- _Exercise objective_: Your answer should be an exact copy of the lines from the start of the entries to the line containing "Given: Open the Zoom menu", both included.

- _Collected data_:
-------
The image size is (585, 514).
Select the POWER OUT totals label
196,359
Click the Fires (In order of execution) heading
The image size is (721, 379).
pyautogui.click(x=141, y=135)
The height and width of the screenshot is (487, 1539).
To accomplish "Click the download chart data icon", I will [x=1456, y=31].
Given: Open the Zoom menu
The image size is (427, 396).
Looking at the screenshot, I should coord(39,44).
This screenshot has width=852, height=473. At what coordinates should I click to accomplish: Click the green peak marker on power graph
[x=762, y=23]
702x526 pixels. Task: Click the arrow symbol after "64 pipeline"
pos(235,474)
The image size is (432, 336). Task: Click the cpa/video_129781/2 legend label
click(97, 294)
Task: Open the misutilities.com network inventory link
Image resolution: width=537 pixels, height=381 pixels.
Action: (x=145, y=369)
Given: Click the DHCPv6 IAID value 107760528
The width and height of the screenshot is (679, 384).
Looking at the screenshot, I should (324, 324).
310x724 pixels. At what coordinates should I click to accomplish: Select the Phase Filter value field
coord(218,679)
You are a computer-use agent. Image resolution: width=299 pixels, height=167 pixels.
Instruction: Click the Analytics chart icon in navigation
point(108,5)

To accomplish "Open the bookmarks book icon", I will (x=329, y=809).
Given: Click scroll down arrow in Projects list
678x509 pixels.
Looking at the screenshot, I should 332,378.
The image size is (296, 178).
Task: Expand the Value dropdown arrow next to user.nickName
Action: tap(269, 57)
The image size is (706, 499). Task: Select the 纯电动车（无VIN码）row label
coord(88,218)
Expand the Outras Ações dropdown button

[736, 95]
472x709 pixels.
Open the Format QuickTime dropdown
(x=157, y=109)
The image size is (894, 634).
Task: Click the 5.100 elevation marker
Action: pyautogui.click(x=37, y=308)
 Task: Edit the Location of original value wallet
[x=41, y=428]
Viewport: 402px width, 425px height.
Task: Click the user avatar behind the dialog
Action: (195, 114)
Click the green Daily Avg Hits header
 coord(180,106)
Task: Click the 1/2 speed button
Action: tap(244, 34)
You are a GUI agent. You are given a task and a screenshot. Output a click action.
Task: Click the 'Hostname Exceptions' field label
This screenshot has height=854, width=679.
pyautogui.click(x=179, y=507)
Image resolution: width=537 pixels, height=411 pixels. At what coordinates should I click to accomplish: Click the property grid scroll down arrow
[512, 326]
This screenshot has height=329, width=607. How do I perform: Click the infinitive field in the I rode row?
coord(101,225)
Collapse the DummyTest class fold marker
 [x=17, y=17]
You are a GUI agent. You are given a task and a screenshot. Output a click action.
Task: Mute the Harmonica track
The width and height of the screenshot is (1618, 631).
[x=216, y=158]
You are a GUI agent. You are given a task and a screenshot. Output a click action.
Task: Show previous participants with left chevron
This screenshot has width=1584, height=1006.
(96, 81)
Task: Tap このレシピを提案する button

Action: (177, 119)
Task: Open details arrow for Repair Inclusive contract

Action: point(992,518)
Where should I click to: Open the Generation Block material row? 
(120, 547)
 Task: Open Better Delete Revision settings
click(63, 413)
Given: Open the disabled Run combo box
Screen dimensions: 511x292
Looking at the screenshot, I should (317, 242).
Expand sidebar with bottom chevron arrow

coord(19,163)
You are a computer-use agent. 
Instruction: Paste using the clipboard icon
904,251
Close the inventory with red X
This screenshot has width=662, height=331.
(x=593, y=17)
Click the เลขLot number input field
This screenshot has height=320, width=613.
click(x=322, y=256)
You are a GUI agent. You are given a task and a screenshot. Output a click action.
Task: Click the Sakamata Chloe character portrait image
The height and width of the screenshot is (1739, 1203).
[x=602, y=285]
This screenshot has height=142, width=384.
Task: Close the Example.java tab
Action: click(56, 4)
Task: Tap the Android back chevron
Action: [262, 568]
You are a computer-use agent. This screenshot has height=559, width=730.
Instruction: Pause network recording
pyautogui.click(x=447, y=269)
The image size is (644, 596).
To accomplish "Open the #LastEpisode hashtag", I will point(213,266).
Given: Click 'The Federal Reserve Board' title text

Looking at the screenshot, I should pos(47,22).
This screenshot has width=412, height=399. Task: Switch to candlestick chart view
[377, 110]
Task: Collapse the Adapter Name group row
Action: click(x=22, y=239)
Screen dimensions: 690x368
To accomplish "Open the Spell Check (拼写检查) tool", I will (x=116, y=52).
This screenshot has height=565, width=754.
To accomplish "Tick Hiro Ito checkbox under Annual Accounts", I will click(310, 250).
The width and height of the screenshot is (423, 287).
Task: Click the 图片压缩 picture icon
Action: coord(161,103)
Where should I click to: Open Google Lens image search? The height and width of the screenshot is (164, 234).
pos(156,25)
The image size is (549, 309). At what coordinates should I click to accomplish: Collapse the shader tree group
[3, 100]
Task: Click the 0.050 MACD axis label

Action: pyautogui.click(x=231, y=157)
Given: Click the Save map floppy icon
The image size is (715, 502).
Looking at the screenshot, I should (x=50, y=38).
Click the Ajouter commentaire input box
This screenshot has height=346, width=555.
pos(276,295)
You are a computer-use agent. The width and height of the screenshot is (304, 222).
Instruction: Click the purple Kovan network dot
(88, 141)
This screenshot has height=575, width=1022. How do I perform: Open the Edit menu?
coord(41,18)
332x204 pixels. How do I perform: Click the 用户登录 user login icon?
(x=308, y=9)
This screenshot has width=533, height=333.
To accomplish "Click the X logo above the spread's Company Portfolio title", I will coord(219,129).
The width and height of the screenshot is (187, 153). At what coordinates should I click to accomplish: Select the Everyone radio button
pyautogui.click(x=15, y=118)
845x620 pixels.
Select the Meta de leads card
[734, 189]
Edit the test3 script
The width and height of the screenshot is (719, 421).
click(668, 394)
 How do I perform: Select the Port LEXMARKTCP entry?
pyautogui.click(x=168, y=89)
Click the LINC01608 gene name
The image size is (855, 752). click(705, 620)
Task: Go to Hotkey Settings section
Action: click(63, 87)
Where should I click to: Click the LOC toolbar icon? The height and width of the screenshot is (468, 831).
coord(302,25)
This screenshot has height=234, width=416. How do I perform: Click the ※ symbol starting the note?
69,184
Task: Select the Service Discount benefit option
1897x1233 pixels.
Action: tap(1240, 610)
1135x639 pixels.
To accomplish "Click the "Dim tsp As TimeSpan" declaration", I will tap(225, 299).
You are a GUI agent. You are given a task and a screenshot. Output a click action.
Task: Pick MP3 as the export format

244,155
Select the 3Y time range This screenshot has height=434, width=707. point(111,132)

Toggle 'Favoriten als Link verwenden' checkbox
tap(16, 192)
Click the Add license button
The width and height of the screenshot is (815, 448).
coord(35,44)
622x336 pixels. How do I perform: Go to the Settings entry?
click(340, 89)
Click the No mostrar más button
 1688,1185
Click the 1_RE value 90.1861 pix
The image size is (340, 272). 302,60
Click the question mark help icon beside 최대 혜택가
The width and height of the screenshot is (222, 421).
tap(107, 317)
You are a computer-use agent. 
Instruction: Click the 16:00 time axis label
-------
- _Task result_:
The image size is (585, 514).
Select the POWER OUT totals label
196,359
Click the Fires (In order of execution) heading
The image size is (721, 379).
pyautogui.click(x=141, y=135)
The height and width of the screenshot is (487, 1539).
To accomplish "Click the download chart data icon", I will [x=1456, y=31].
Given: Open the Zoom menu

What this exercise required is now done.